I have this plan to use the neoshell which has better MTVR, and the rsbtr which is worse, in similar conditions and see what happens in real life.  It’s going to be a while before it rains again

This means that vapor that travels through your clothes will accumulate at your jacket faster than it can pass through.  This causes the RH humidity at the inner face of your jacket to continuously increase.  This will eventually end in achieving dew point on the inner surfaces of the jacket.  Even unzipped, you will probably get condensation in the sleeves, which will ventilate poorly.
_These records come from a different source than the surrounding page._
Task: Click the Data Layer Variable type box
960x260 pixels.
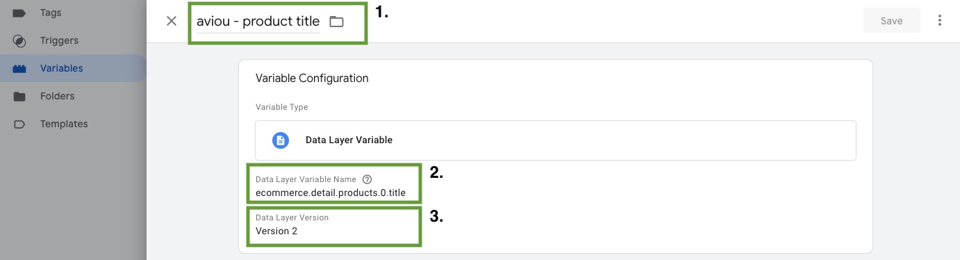Action: tap(555, 140)
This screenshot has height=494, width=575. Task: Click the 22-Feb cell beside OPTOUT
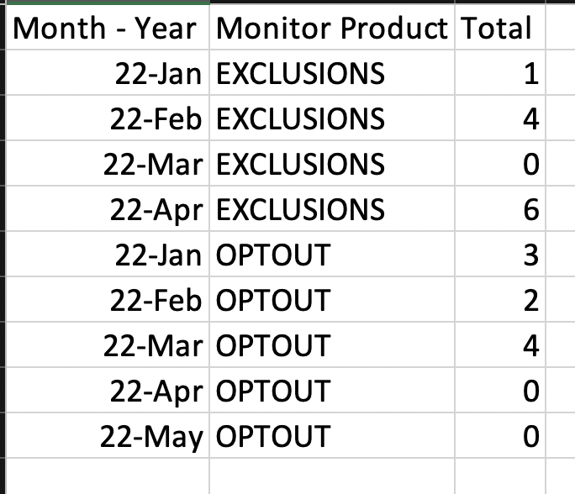[108, 300]
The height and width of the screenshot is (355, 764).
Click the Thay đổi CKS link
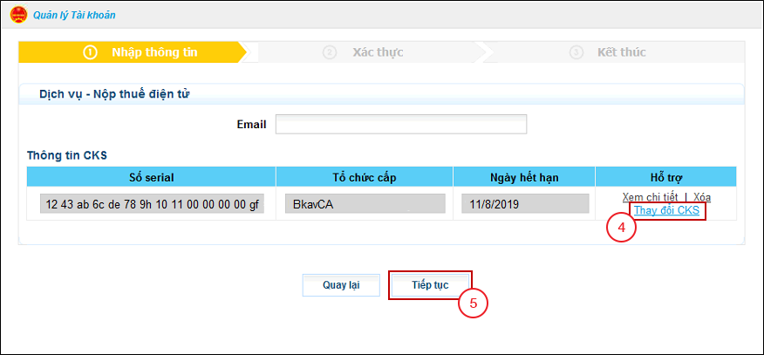667,211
Exactly what happened with my Paclite jacket. As long as the DWR functioned fine, I had no condensation problem. But from the moment DWR started to fail and fabric started to wet out, I had condensationproblems which was rather uncomfortable when walking with bare forearms underneath it.

That same jacket had also shoulderparts in 3L GTX XCR with a differently woven face fabric (plain weave vs. ripstop) and I seem to remember that plain weave wetted out later then the ripstop. Maybe also something to look at it: how does the weave influence the functioning of the DWR?